▸ What is required
Write out all the rows again with "image" in place of "screenshot" and nothing else changed. Leave out the pictures.
━━ Extracted data ━━
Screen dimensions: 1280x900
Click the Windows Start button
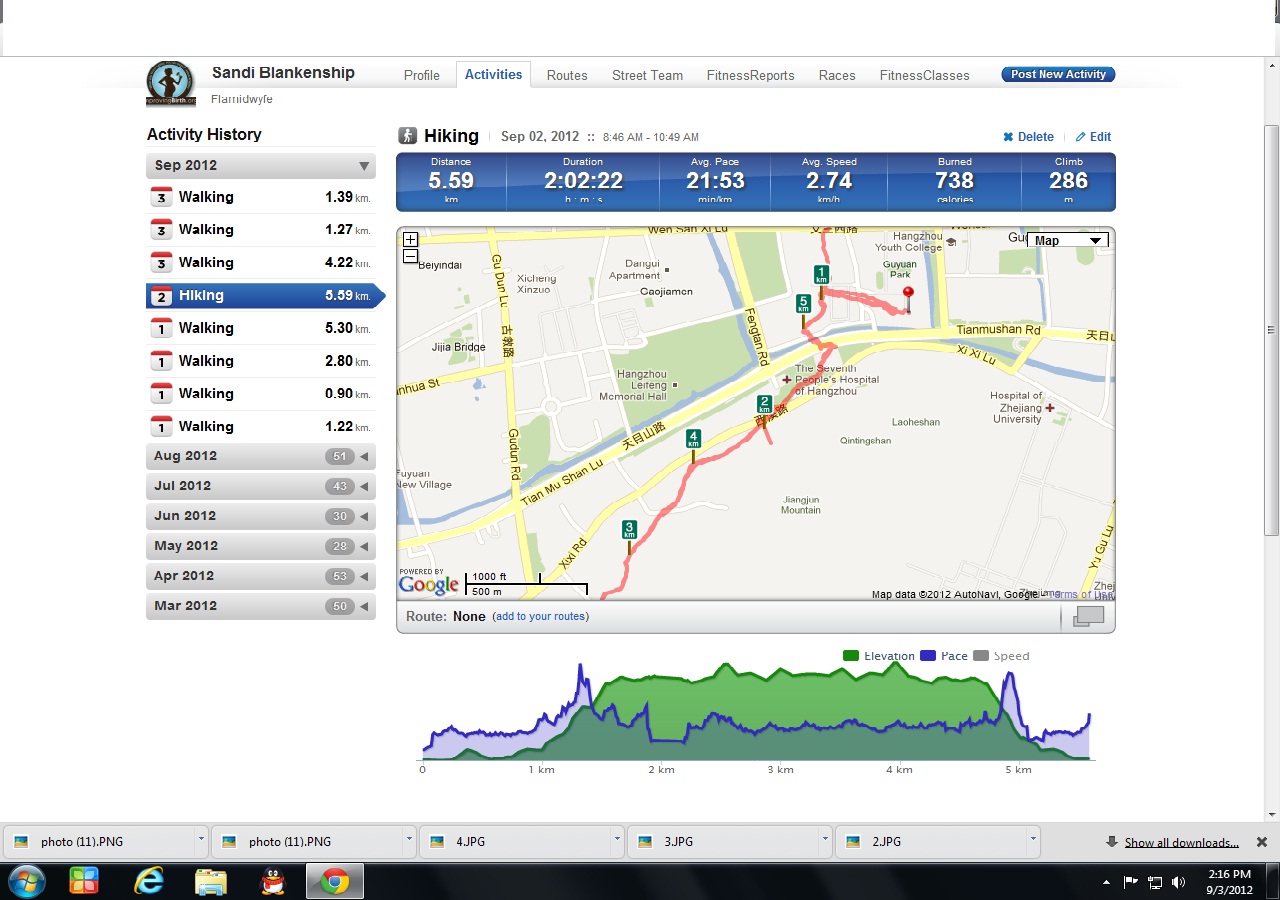click(25, 881)
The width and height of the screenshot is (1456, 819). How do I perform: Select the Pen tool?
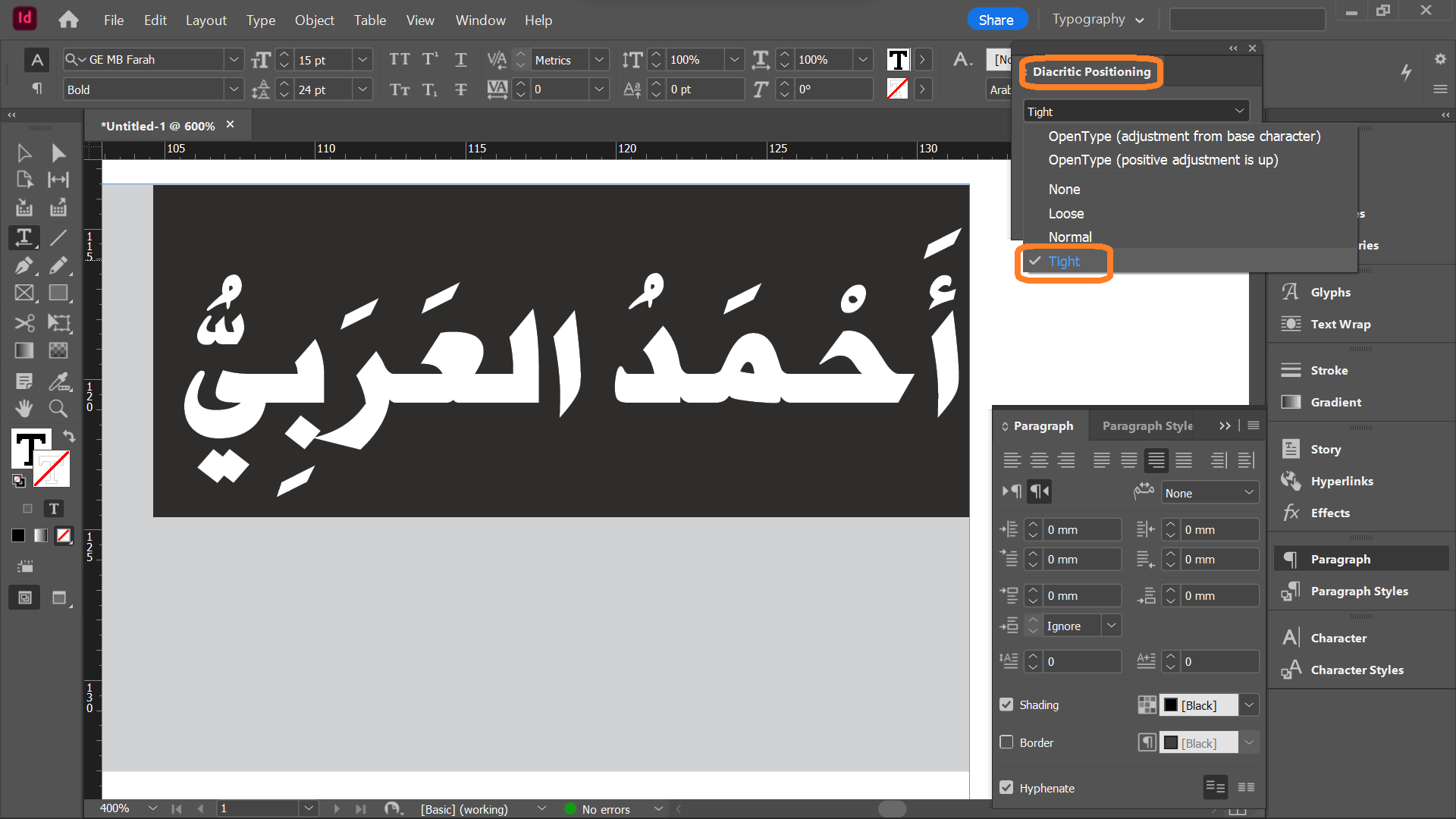(x=24, y=265)
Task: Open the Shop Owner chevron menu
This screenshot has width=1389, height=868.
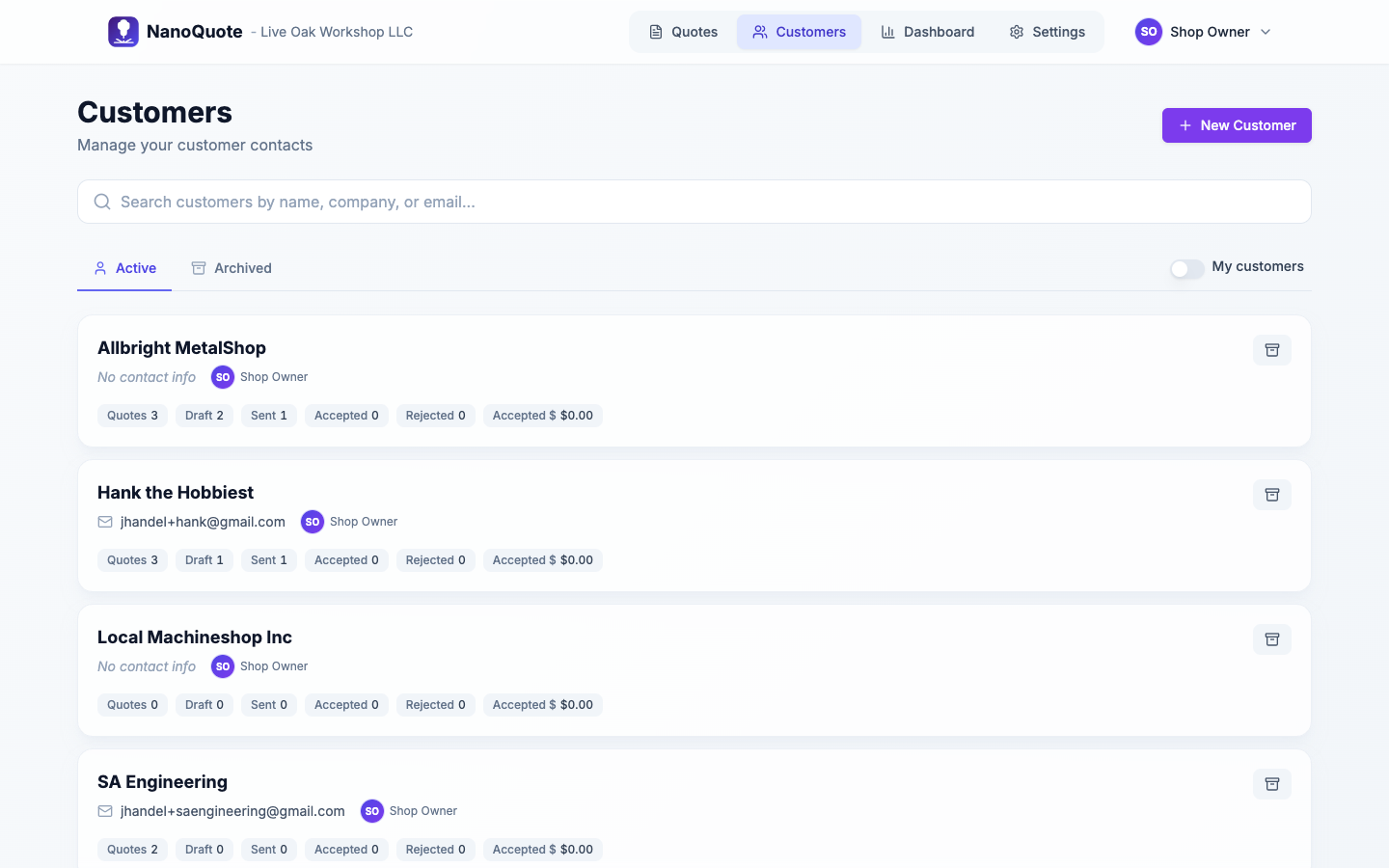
━━━
▸ Solution to the problem
Screen dimensions: 1280x900
Click the Windows Start button
click(25, 881)
The width and height of the image is (1456, 819). How do I perform: Select the Pen tool?
(x=24, y=265)
Task: Open the Shop Owner chevron menu
This image has width=1389, height=868.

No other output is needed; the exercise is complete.